# Giving a bad rap to MMJ



## NorCalHal (Jun 18, 2009)

It was posted in another thread by a fellow poster here that they are providing free meds to med users.

Unforunatly, there are only 13 states in the union that have MMJ on the books. If you do not live in one of these states, you are truly not a MMJ user/Grower, just another Illegal Dealer, imo.

MMJ was and is a serious subject not to be taken lightly. False information and biased opionons is what the goverments wants to happen. There are now 10 other states that are considering the decrimialization of MMJ.
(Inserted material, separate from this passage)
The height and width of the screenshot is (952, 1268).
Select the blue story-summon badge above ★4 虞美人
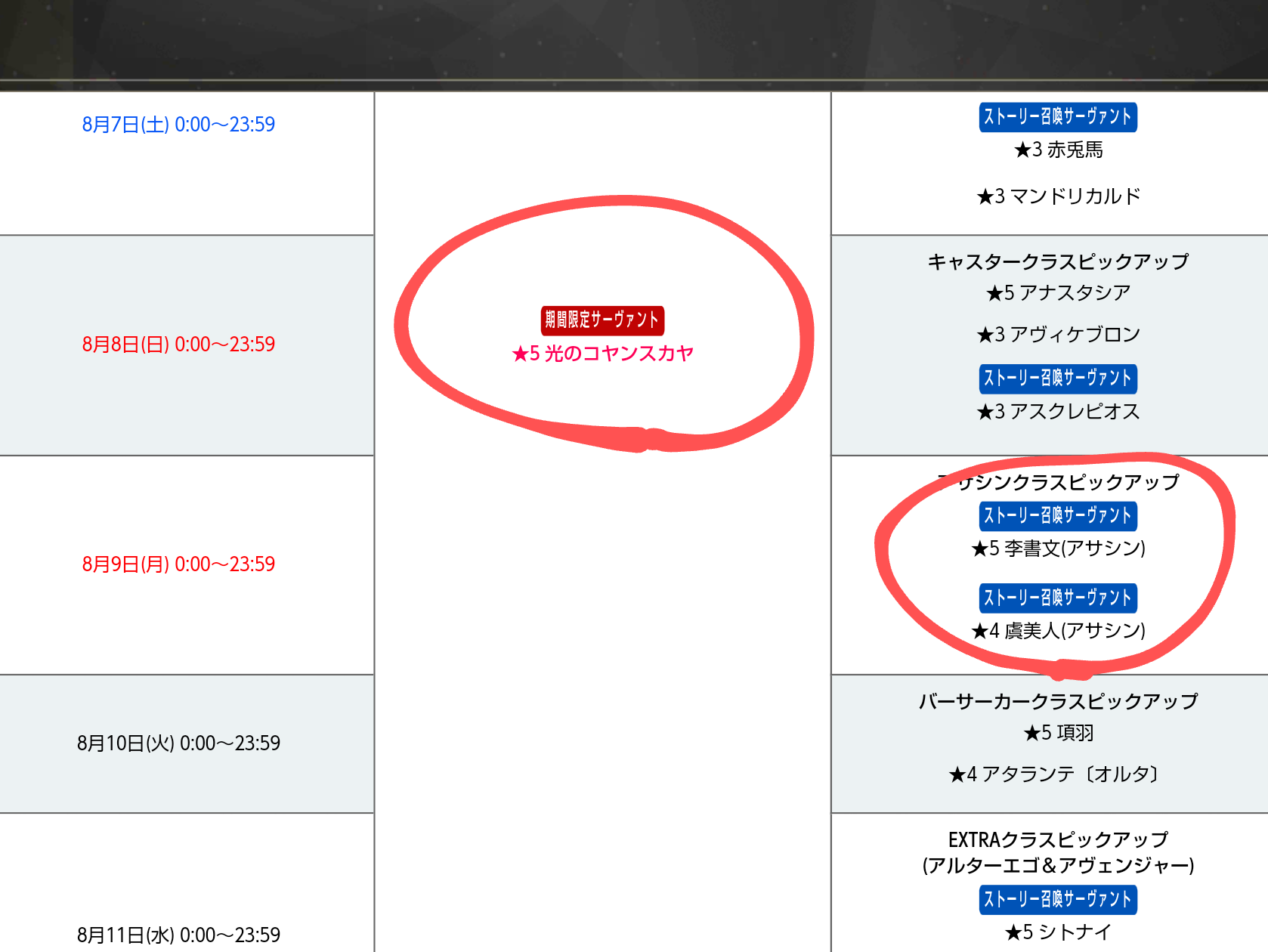click(1058, 598)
Public perception is what is going to win these states new found freedoms under a MMJ law. The general Public has to be comfortable with the fact that MMJ is not a crime inducing operation.

Here in Cali, we have alot of Illegal Aliens invading our National Forest and propergating huge gardens to be sold in the Black Market. That is shedding a bad light on every MJ user alone.

Another horrible action is what is taking place in Florida. IMO, Florida is now the Illegal Indoor grow capital of the US. recently, a number of Homes were raided and a huge amount of folks were arrested for operating Indoor grow houses. 

This is what is changing the perception of Americans in States that are considering the passage of MMJ laws. 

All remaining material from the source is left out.